As electric companies make increasing gains to modernize the power grid, some have raised the concern of a malicious hacker breaking into the smart grid and wreaking havoc.
With that in mind, the Government Accountability Office issued a report this month, assessing the cybersecurity issues that continue to afflict the smart grid and asking whether security guidelines developed by the National Institutes for Standards and Technology and the Federal Energy Regulatory Commission have gone far enough.
The new report found six key areas of concern. They include:
§ The “regulatory environment” may make it difficult to enforce cyber smart grid guidelines.
§ Utilities are too focused on complying with regulatory rules rather than “comprehensive security.”
§ Customers are not informed of the benefits and risks of the smart grid.
§ Security features are not being adequately built in to smart grid systems.

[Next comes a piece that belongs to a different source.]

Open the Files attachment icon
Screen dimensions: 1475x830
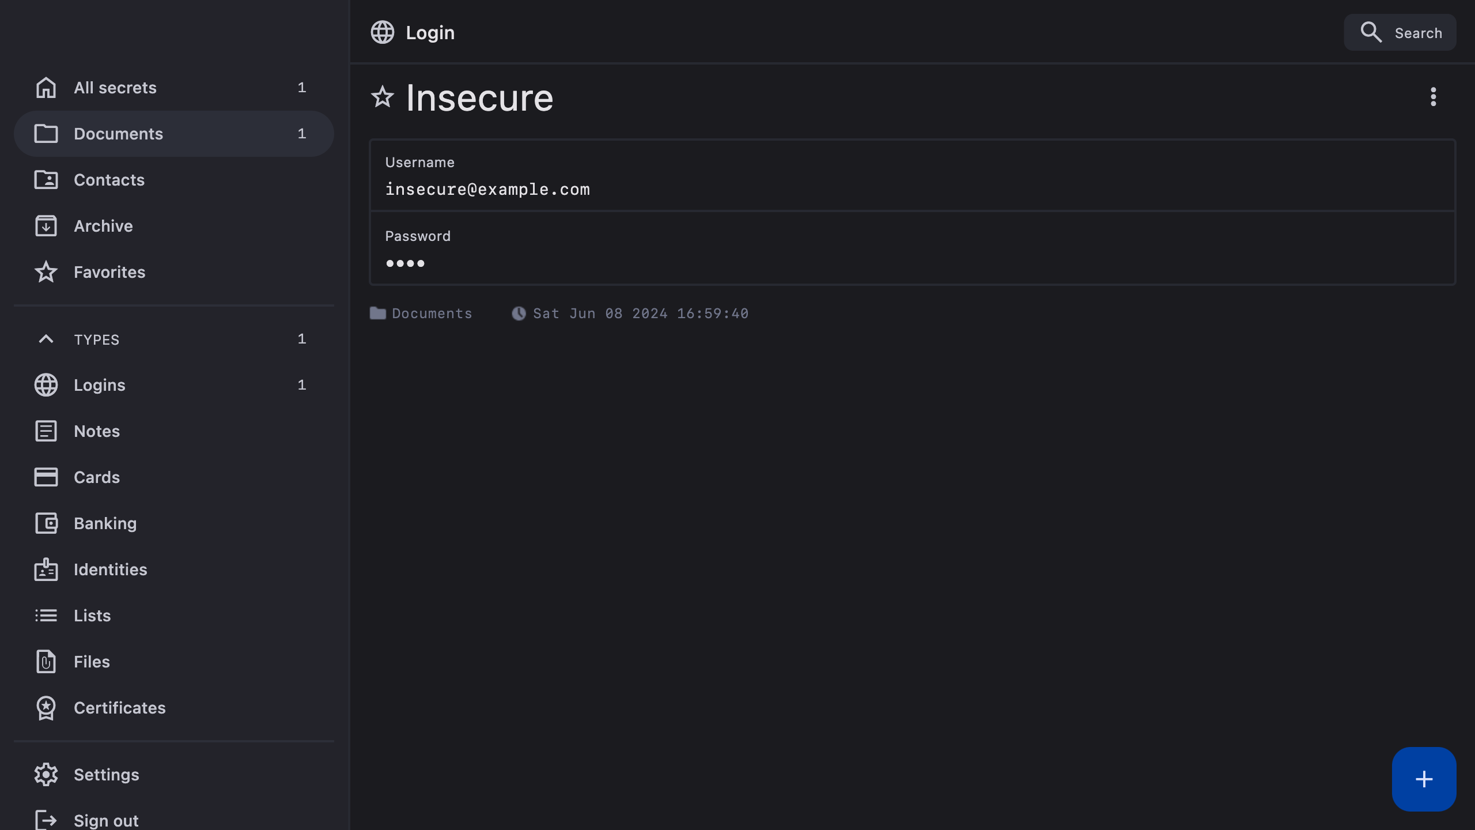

The GAO report recommends that NIST more fully flesh out its cybersecurity guidelines, incorporating “missing elements,” to ensure greater security. FERC should develop a streamlined approach for dealing with compliance to address “gaps,” in the process, the report advises.
According to the report, both agencies agreed with the findings.
As implementation of the smart grid has ramped up, fears of cyber attacks have also increased. In November, Rep. Yvette Clark (D-N.Y.), speaking at a cybersecurity conference, said there is a 100 percent chance of a cyber attack against the power grid.